GES' Parent Company - Viad - Reports Full-year Revenue Up, Earnings Down
Phoenix-based Viad – Global Experience Specialist’s parent company – reached $1 billion in revenue for 2012, an increase of $82.9 million, or 8.8 percent from 2011, although full-year earnings dropped from $8.8 million in 2011 to $5.3 million in 2012.
“We achieved strong growth in 2012, hitting more than $1 billion in revenue,” said ,” said Paul B. Dykstra, Viad’s chairman, president and CEO.
He added, “Both business units delivered solid results consistent with guidance for the year.”
The Marketing & Events Group performed well, with revenue increasing 7.3 percent to $902.0 million and U.S. base same-show revenue growth of 6.5 percent, compared with 2011.
“Revenue in the Travel & Recreation Group also increased 21 percent to $123.2 million as we benefitted from the first peak season contributions from Alaska Denali Travel and the Banff International Hotel, as well as the newly renovated rooms at the Many Glacier Hotel and increased organic revenue,” Dykstra said.
He added, “For the year, total revenue increased 8.8 percent, operating margins increased 140 basis points to 4.1 percent and income before other items per share nearly doubled compared to 2011.”
Viad also posted losses of $21.2 million in the fourth quarter of 2012, compared with a loss of $14.9 million during the same time period in 2011. The 2012 Q4 loss was attributed to “unfavorable tax matters” associated with foreign tax credits.
Q4 overall revenue, however, saw an uptick of nearly 3 percent to $202.6 million from $197.4 million during the same period in 2011.
The U.S. Marketing & Events Group, of which GES is a part of, scored favorable numbers in 2012.

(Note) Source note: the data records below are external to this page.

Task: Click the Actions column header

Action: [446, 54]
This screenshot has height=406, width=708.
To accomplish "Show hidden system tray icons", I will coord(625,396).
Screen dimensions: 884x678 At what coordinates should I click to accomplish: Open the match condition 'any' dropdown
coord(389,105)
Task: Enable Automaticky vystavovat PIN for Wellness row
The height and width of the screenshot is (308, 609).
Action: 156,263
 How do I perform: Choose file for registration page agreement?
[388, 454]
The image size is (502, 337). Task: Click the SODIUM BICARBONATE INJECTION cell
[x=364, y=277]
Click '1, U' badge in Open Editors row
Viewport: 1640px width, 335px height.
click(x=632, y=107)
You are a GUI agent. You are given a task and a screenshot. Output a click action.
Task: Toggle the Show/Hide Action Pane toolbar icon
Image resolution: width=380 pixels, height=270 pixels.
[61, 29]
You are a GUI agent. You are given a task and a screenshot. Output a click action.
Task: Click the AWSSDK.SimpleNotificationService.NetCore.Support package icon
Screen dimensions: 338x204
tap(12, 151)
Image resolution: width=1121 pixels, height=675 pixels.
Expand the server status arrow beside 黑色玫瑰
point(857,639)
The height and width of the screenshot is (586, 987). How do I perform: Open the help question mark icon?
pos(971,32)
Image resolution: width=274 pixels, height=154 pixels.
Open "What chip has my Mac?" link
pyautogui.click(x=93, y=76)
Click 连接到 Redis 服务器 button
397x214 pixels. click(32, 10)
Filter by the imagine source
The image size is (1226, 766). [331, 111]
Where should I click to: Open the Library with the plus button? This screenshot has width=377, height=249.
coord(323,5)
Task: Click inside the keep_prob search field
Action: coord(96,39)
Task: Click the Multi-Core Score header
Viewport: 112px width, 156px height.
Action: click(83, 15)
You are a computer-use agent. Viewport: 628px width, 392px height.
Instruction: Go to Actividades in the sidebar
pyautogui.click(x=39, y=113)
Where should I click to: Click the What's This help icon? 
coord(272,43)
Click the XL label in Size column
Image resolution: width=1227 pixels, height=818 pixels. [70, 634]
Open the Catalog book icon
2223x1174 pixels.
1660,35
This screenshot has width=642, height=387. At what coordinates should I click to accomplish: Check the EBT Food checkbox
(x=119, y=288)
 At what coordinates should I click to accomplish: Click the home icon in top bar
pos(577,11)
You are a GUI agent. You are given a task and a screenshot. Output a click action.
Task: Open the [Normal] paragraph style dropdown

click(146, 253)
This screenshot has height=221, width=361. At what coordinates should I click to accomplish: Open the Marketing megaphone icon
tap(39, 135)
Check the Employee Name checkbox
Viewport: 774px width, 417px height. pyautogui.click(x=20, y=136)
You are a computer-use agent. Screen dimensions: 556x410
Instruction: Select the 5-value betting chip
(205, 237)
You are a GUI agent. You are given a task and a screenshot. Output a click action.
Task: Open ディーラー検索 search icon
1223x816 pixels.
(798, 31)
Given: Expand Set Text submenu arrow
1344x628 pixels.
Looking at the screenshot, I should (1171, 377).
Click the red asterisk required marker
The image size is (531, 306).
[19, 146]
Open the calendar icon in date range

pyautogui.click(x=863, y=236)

Base same-show revenue, or revenue derived from shows that take place in the same city during the same quarter each year, increased 6.5 percent to $281.2 million from $264.0 million in 2011.
Positive show rotation in 2012 also helped drive growth, totaling approximately $21 million from non-annual shows that took place during the year.
One of those big shows was the quadrennial MINExpo International, which was held in September at the Las Vegas Convention Center and had an 860,000 square feet showfloor, up 40 percent from its previous show in 2008.
The show also featured a total of 1,890 exhibitors up nearly 45 percent, and attracted more than 58,359 attendees, an increase of more than 45 percent.
Dykstra pointed to several other cost-saving initiatives that led to higher numbers for GES.
“2012 was a very positive year for GES. Revenue on a year-over-year basis increased 7.3 percent, and we achieved significant cost savings and efficiencies from continuing to rationalize our Service Delivery Network,” he said.
Dykstra added, “Since 2008, we have reduced our U.S. facility footprint by approximately 1.2 million square feet and have realized annualized cost savings in excess of $6 million. Add to that our initiative to more efficiently manage labor utilization throughout the year, and GES’ operating margin for 2012 increased to 2.0 percent for the year from 0.6 percent in 2011.”
This year, though, may be more of a challenge with some of the bigger annual shows not in rotation.
Even so, Dykstra said, “We are targeting a full year operating margin of 2.5 percent for GES in 2013, as we win new business and operate the business even more efficiently.”